Sometimes after reviewing the evidence obtained through the discovery process, defense counsel will wish to file motions to limit the introduction of evidence at a trial or to have a case dismissed altogether. Many times these motions will be made in an effort to suppress evidence obtained through a potentially illegal search or seizure. If the evidence is thrown out, the case may be dismissed. Counsel may file motions to prevent the introduction of evidence which may be irrelevant or so prejudicial as to prevent a fair trial

Plea Bargaining:

All trials carry the risk of conviction. Thus, defense counsel and his client may determine after a review of the evidence that a negotiated settlement of the case should be considered. Sometimes, a prosecutor will agree to reduce the charges or to make a favorable recommendation regarding sentencing. If an offer is made that provides enough incentive for the defendant to waive his right to a trial, a plea bargain may be entered into between the parties to resolve the case.

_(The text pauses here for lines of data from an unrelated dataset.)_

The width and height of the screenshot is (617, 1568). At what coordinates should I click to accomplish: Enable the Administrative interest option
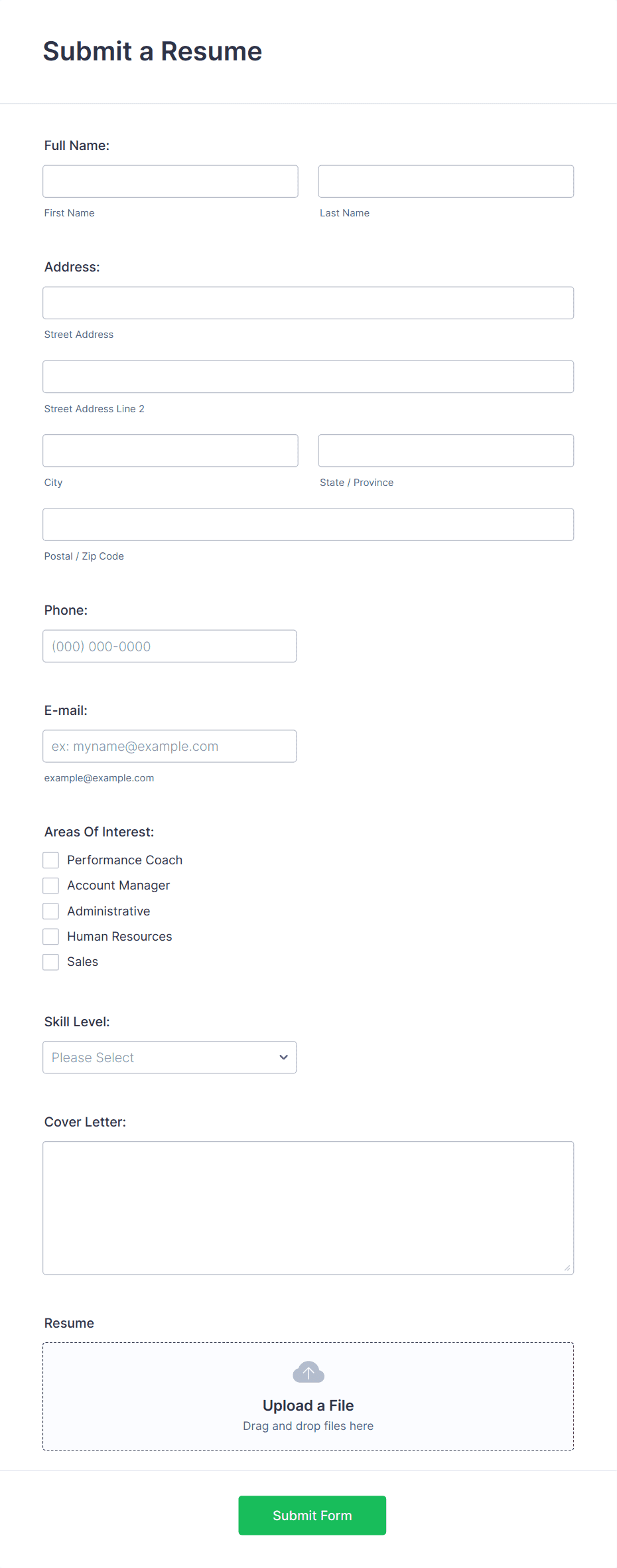click(x=50, y=910)
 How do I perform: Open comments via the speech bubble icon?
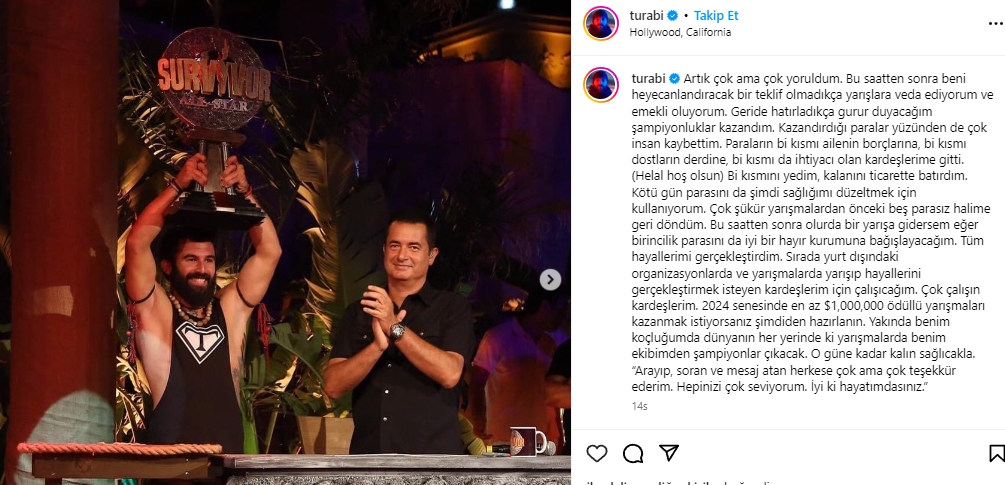click(x=633, y=454)
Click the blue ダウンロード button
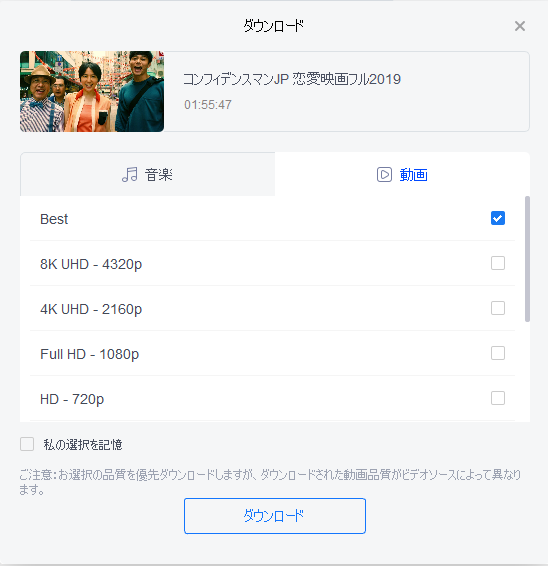This screenshot has width=548, height=566. coord(275,516)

Before a judge can accept a plea of guilty from a criminal defendant he or she must determine that the plea is freely and voluntarily given and that the person understands the rights he or she is waiving. Thus, a judge will usually inquire as to whether the person understands that he is waiving a trial by pleading, waiving the right to confront and cross-examine witnesses, waiving the presumption of innocence, and waiving the right to most appeals. He will also want to know whether any threats or promises other than the plea bargain have been made in order to get the defendant to plead guilty. If a judge is satisfied that the plea is voluntary and knowing, and that there are facts to support the plea, he will accept it. He will then sentence the defendant. A judge is never a party to the negotiations and is not bound by them. Most times, a judge will consider the negotiations and defer to them. However, a judge may sentence a person who pleads guilty to any sentence within the minimum and maximum ranges allowed by law.

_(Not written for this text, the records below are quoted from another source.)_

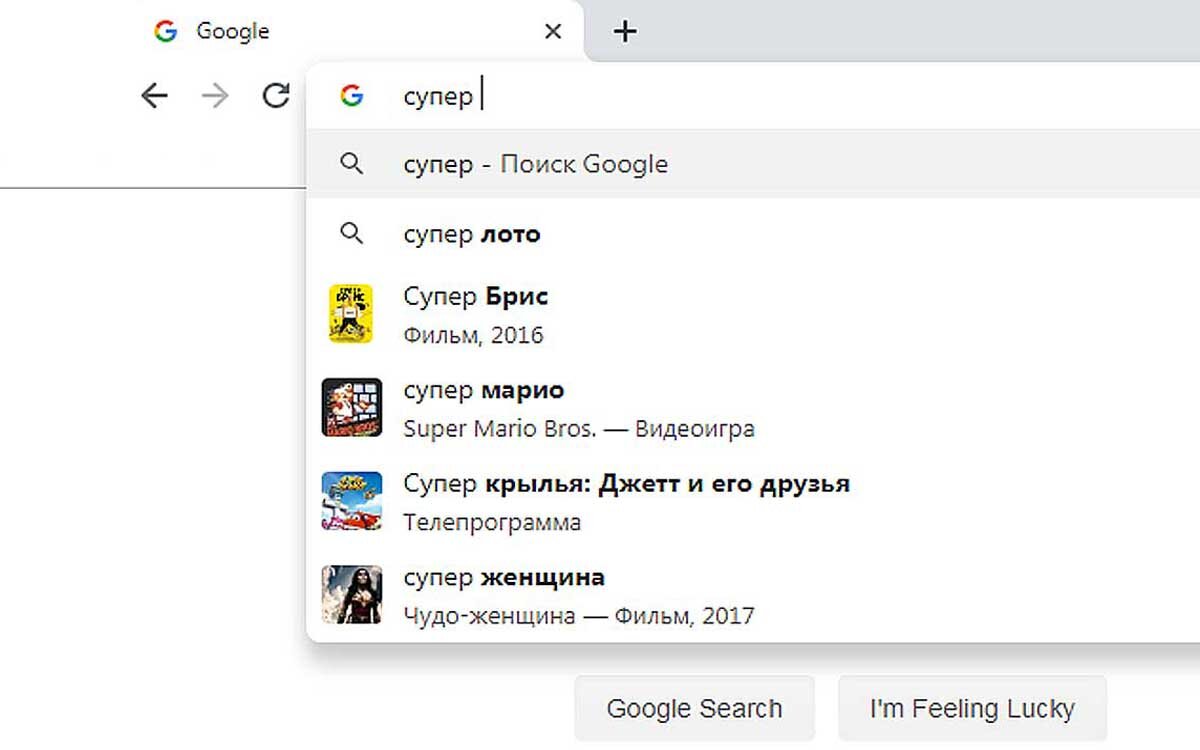This screenshot has height=750, width=1200.
Task: Click the Супер крылья show thumbnail
Action: 351,501
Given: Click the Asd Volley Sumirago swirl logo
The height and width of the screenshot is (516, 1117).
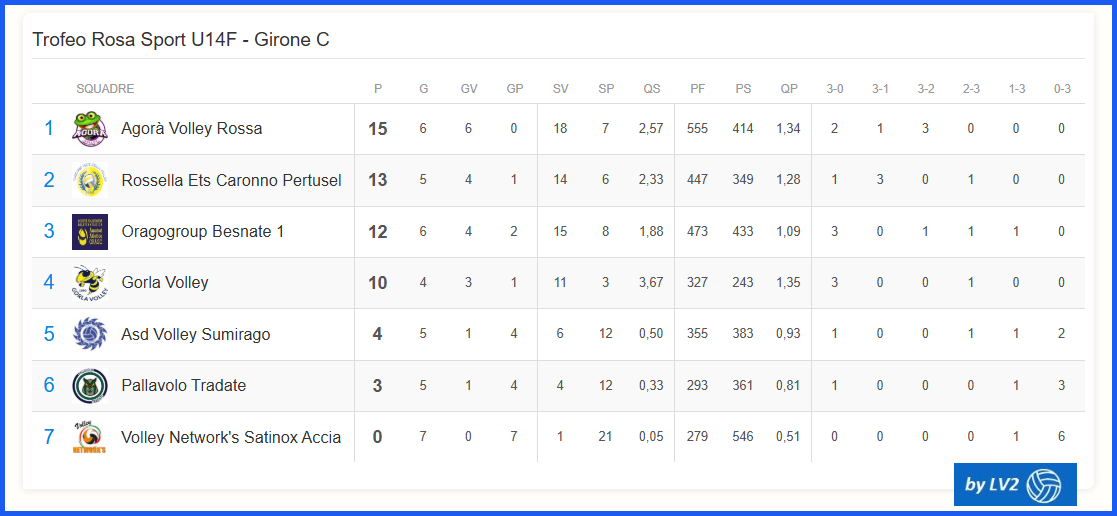Looking at the screenshot, I should point(90,334).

In Arizona DUI cases, the prosecutor and defense attorney are prohibited from entering into a plea bargain that would avoid the mandatory minimum sentence required by the law.

Trial:

All persons accused of DUI in Arizona are entitled to a trial by a jury. If a jury is requested, a panel will be selected and then pared down by the attorneys and judge to only those who are ostensibly fair and impartial. The jury will then hear the evidence and decide guilt or innocence.

The prosecution has the burden of presenting evidence and proving beyond a reasonable doubt that person is guilty of the crime with which they are charged. A defense attorney may cross-examine the government's witnesses to advance his client's defense. After the prosecution has presented all of its evidence, the defendant is given an opportunity to present any evidence he wishes.

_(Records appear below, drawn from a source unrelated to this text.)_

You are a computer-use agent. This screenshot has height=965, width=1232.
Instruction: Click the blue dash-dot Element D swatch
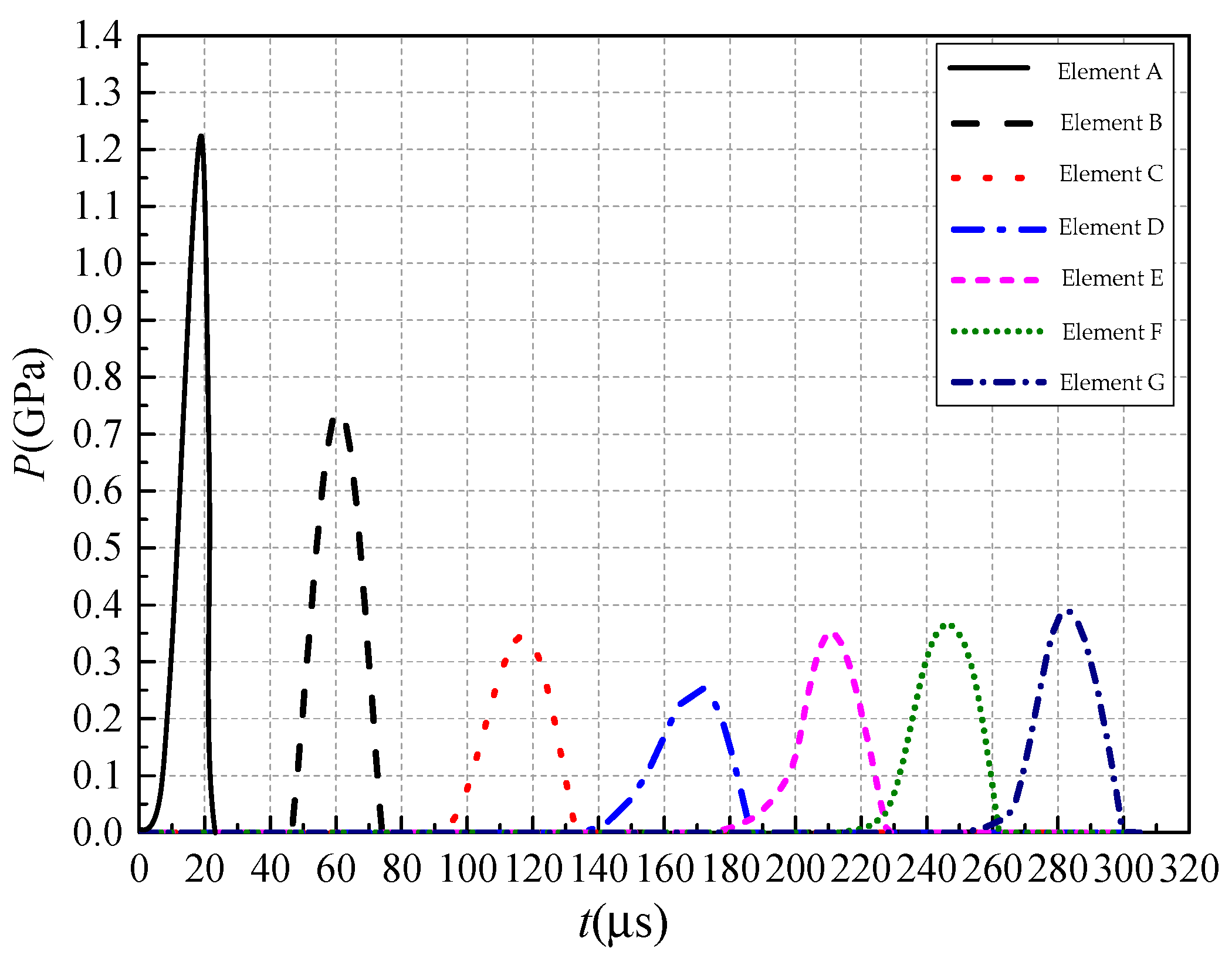click(999, 229)
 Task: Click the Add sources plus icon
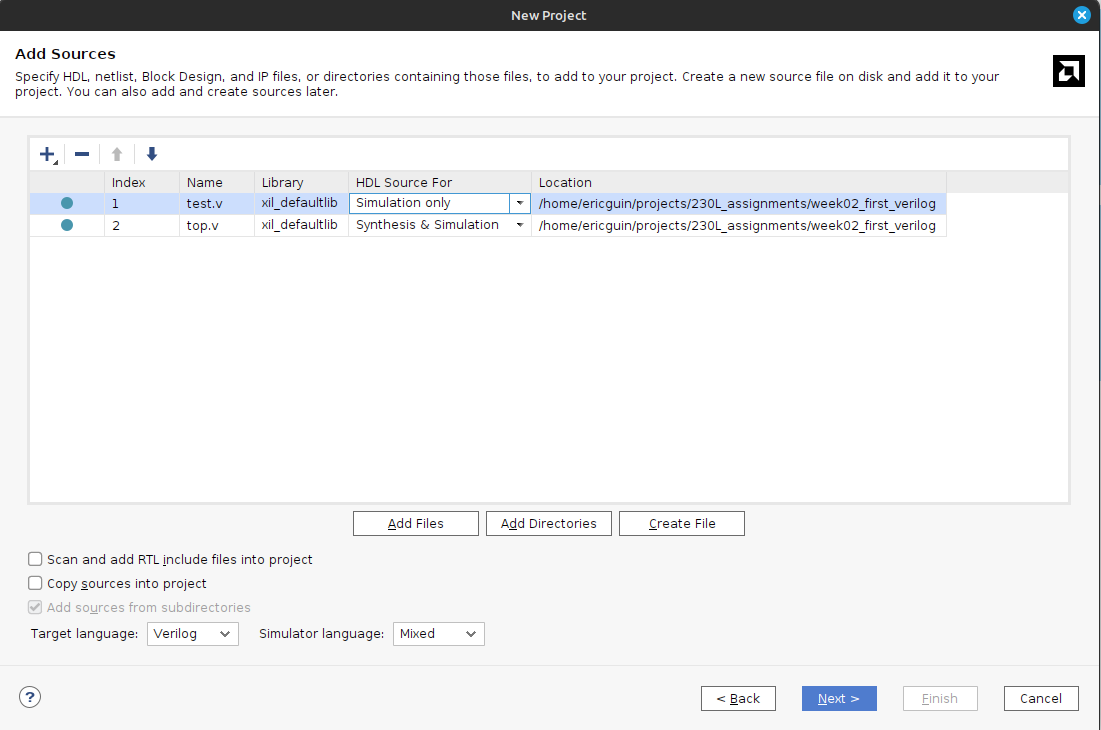pyautogui.click(x=47, y=154)
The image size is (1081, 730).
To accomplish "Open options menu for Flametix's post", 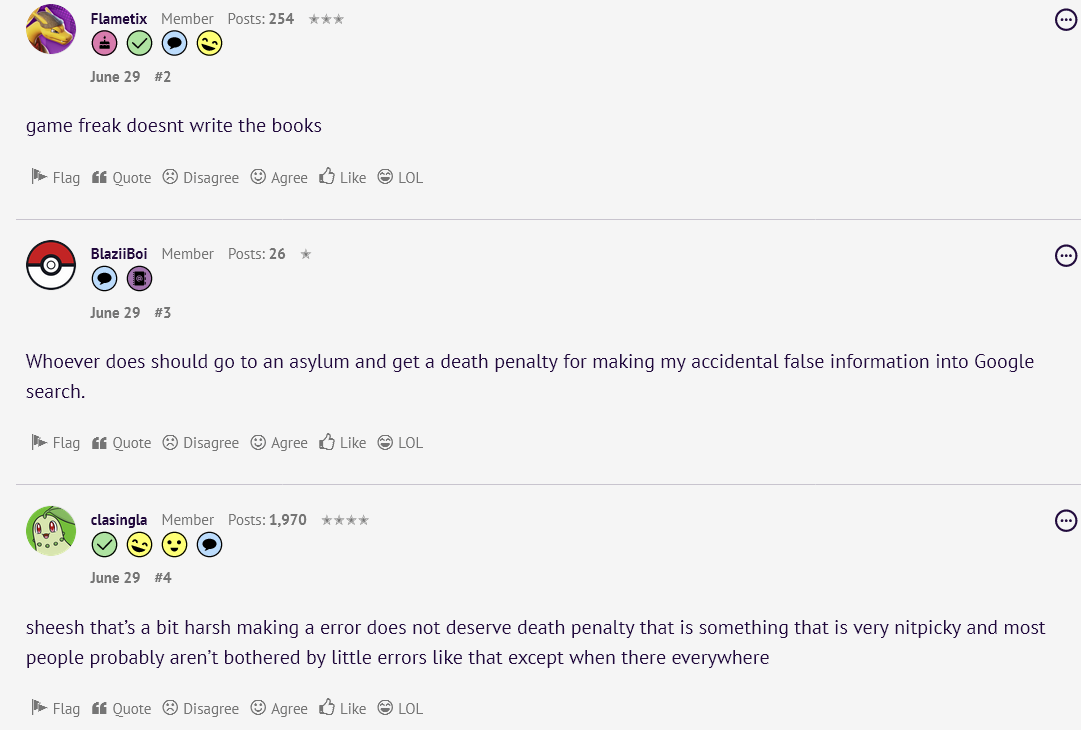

A defendant is never required to testify at his or her own trial. Whether to do so is a decision for the defendant to make with the help of his or her attorney. If the defendant does testify, the prosecutor may cross-examine him. The defendant may put on other evidence in his or her defense, but is not required to.

If a jury finds that the government has not proven its case beyond a reasonable doubt, it should return a verdict of not guilty. If a jury cannot decide, a hung jury may be declared and the case retried. If the jury finds the defendant guilty, he or she is sentenced by the judge.

Sentencing:

At sentencing, both the prosecution and defense may make arguments and/or put on evidence concerning the appropriate sentence for the defendant.

Appeal:

If a person has a trial and is found guilty, he or she may appeal. Usually, one appeals some decision of the trial court made during the course of litigation. If the trial court made a mistake, the conviction may be overturned. If the appellate court finds that no mistakes were made, the conviction will stand and the original sentence carried out.